Hand on heart, not in the way you might think. The marketer who refuses to touch AI on principle isn't going to be replaced by a robot. They're going to be quietly outpaced by the marketer down the corridor who's using it to do the boring 60% in a fraction of the time, freeing them up to do better strategy, better creative and better thinking. That's the honest shape of the risk, and it's also the good news, because the fix is entirely in your hands. It's not a talent thing or an age thing. It's just a willingness-to-have-a-go thing.
The skills that made you good at marketing, knowing your customer, telling the truth, writing something a human actually wants to read, judging what matters, have not been automated and won't be any time soon. If anything, they're worth more now, because AI makes the generic stuff free and the genuinely good stuff stand out a mile. Your scepticism about slop, the thing that made you wary of all this in the first place, turns out to be exactly the instinct the next few years will reward.
If you'd like a straight, no-jargon conversation about where AI could actually save your team time, with zero hard sell and no attempt to flog you a "transformation programme", we're always happy to have a chat. You can get in touch here and we'll give you our honest take.

If you're confused about how AI can help you and your team, please fill in this form, and we'll arrange a suitable time for a chat. Alternatively, simply book a time now.
Frequently asked questions
Will AI replace marketing jobs?
The evidence doesn't point that way. Research from the National Forum for Health and Wellbeing at Work found that 64% of people surveyed thought AI would improve their performance rather than replace them. The more realistic risk isn't redundancy; it's a capability gap: marketers who get comfortable with AI will outperform those who don't on speed and output. AI tends to take over repetitive admin while the human judgement, strategy and customer understanding stay firmly with people.
Isn't AI just a machine for producing low-quality "slop" content?
It can be, but only when it's used lazily. AI slop happens when someone asks a chatbot for a 1,000 word article, publishes the output without reading it, and skips the human editing. Used properly, AI is a first-draft and research tool that a skilled marketer then shapes, rewrites and fact-checks.

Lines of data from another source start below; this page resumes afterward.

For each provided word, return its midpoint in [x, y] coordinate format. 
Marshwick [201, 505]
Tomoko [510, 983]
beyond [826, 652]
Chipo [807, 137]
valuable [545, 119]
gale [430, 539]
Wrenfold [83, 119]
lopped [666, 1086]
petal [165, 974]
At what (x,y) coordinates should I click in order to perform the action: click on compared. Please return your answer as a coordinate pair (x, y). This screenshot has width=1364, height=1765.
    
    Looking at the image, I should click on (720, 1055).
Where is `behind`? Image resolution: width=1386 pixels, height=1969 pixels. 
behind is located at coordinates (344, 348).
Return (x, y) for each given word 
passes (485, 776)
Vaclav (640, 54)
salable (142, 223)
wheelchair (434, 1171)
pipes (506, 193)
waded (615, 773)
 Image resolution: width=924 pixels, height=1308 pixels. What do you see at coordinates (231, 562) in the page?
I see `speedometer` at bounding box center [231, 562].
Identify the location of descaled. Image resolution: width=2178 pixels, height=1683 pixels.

The quality of the output depends entirely on the person directing it, not the tool itself.
What is the most useful thing AI can do for a marketer right now?
Repurposing and research are the easiest early wins. You write one strong, original piece of content and use AI to turn it into emails, social posts and summaries, which saves hours. It's also excellent at synthesising large amounts of information quickly, such as pulling themes out of customer interview transcripts or analytics data. The key is to keep a human reviewing and rewriting everything before it goes out.
What is MCP and why should marketers care?
MCP stands for Model Context Protocol. It's a standard way of connecting AI tools to the software you already use, like your CRM, analytics or project management tools, a bit like a USB port for AI. It matters because it lets AI answer questions using your real business data rather than generic information, which turns it from a party trick into something genuinely useful for day-to-day marketing.
How do I start using AI if I'm nervous or sceptical about it?
Start small and specific. Pick one repetitive task you do every week, use AI on just that one thing for a couple of weeks, and always read and rewrite the output rather than publishing it raw. Once that feels comfortable, add a second task. Competence builds quickly, and the fear tends to fade once you've actually used the tools on real work rather than imagining what they might do.